La scelta andrà però fatta incrociando i portafogli più interessanti e profili più adatti a gestirli. “Di nomi ancora non si è parlato”, assicurano nella maggioranza. Ma Il candidato naturale per l’ingresso nella nuova Commissione sarebbe Raffale Fitto, conosciuto negli ambienti europei e che oggi gestisce, per conto del governo, i rapporti e i principali dossier sulla linea Roma-Bruxelles. Le sue chance però si scontrano con il fatto che spostare un ministro vorrebbe dire aprire al rimpasto di governo, una ipotesi che Meloni ha escluso pubblicamente già da diverse settimane. E a maggior ragione ora che l’esito delle elezioni europee vede “il governo che è andato benissimo”, ragiona un dirigente di prima fila della maggioranza, aprire il vaso di pandora del rimpasto rischierebbe di avere più costi che benefici.

Semmai ci sarebbero da riempire le due caselle dei sottosegretari rimaste scoperte (per l’uscita di Augusta Montaruli prima e di Vittorio Sgarbi in primavera), ma questo capitolo non si dovrebbe riaprire prima dell’estate. Evitare di scoprire l’esecutivo è argomento che vale anche per Giancarlo Giorgetti, che peraltro si è chiamato fuori, e pure per Antonio Tajani, il cui nome è circolato nelle ipotesi di grande impasse dei popolari sul nome di von der Leyen, che al momento non è però all’orizzonte.
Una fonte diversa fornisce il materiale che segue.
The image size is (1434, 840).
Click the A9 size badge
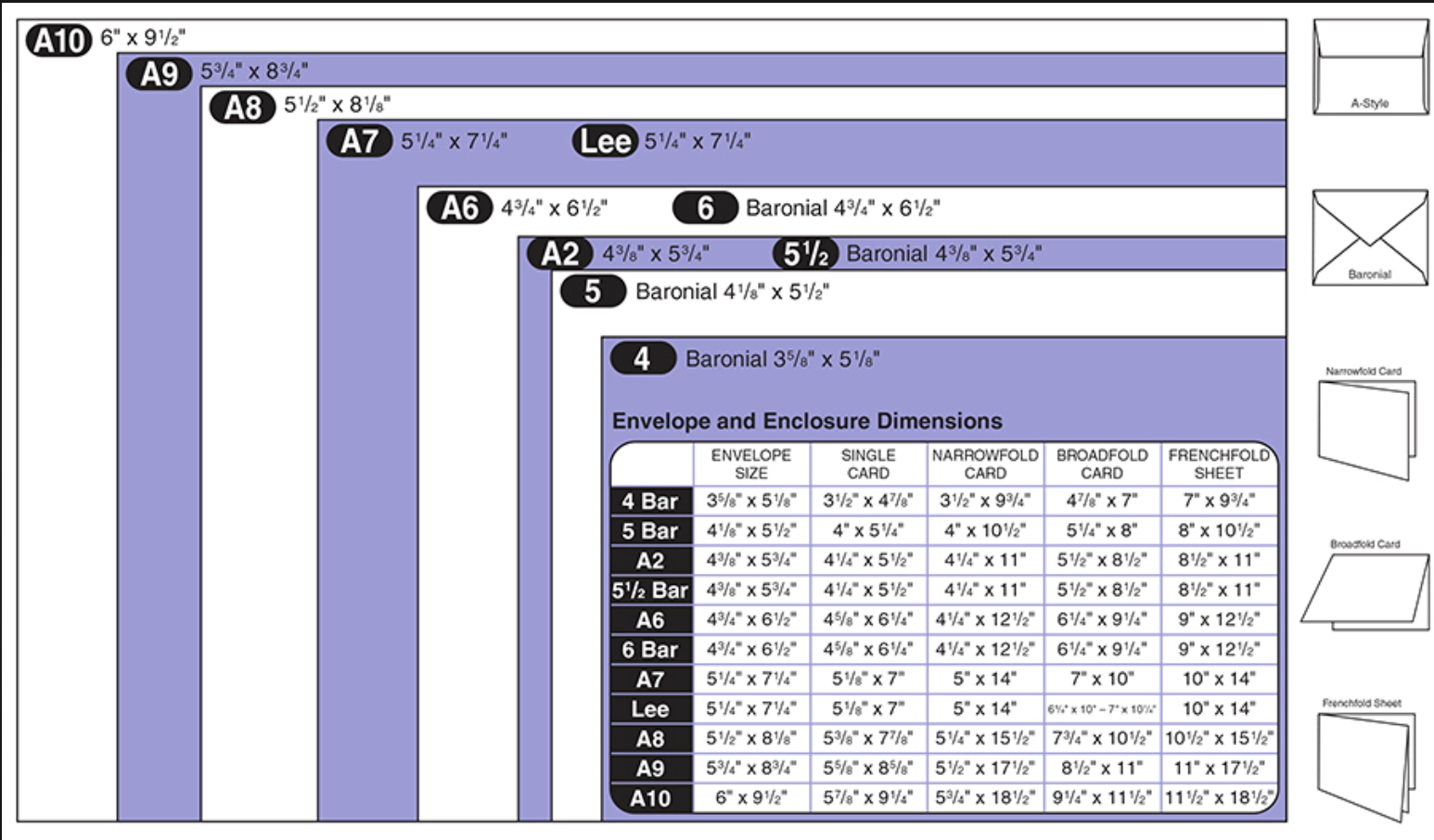(159, 73)
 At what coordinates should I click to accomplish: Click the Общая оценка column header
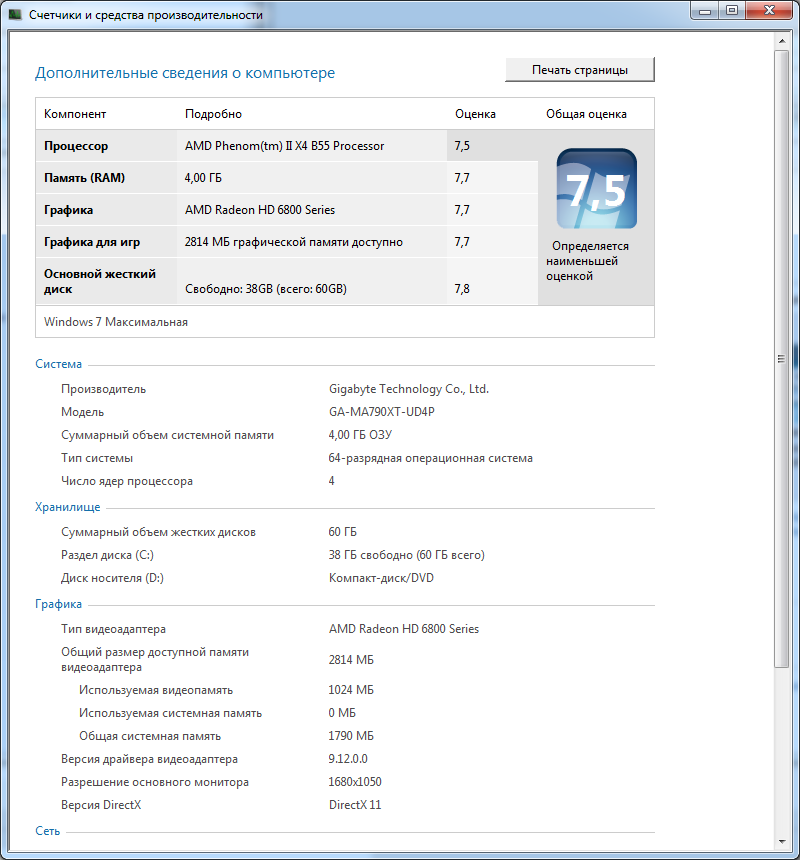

Il tam tam delle ultime settimane vede anche l’ipotesi di Elisabetta Belloni, capo dei servizi e sherpa del G7 (“si fa il mio nome ogni volta che c’è una casella vuota”, avrebbe scherzato la stessa ambasciatrice negli ultimi giorni).

Il suo sarebbe un profilo che bene si abbinerebbe all’Alto rappresentante per gli affari esteri, che non sarebbe, però, in cima alla lista dei desiderata. I più ambiti rimarrebbero infatti i portafogli economici a partire dalla Concorrenza e dal Mercato interno, caselle oggi coperte da Danimarca e Francia. Insieme a una vicepresidenza, meglio ancora se esecutiva. Sarebbe “un miracolo di Giorgia”, dice un alto esponente del suo partito, dato che i tre attuali sono tutti espressione della maggioranza Ursula. Soprattutto per la Concorrenza servirebbe però un profilo tecnico (l’ultima volta che l’Italia ha avuto questa delega c’era Mario Monti) che ancora non sarebbe stato individuato. Vittorio Colao, che pure era entrato nel totonomi, non sarebbe in corsa. Così come incerte sono le chance di altri tecnici. Si è parlato dell’ex ministro Daniele Franco (che era il nome italiano per la Bei), ma qualche possibilità in più potrebbe averla Roberto Cingolani, che dovrebbe però lasciare la guida di Leonardo.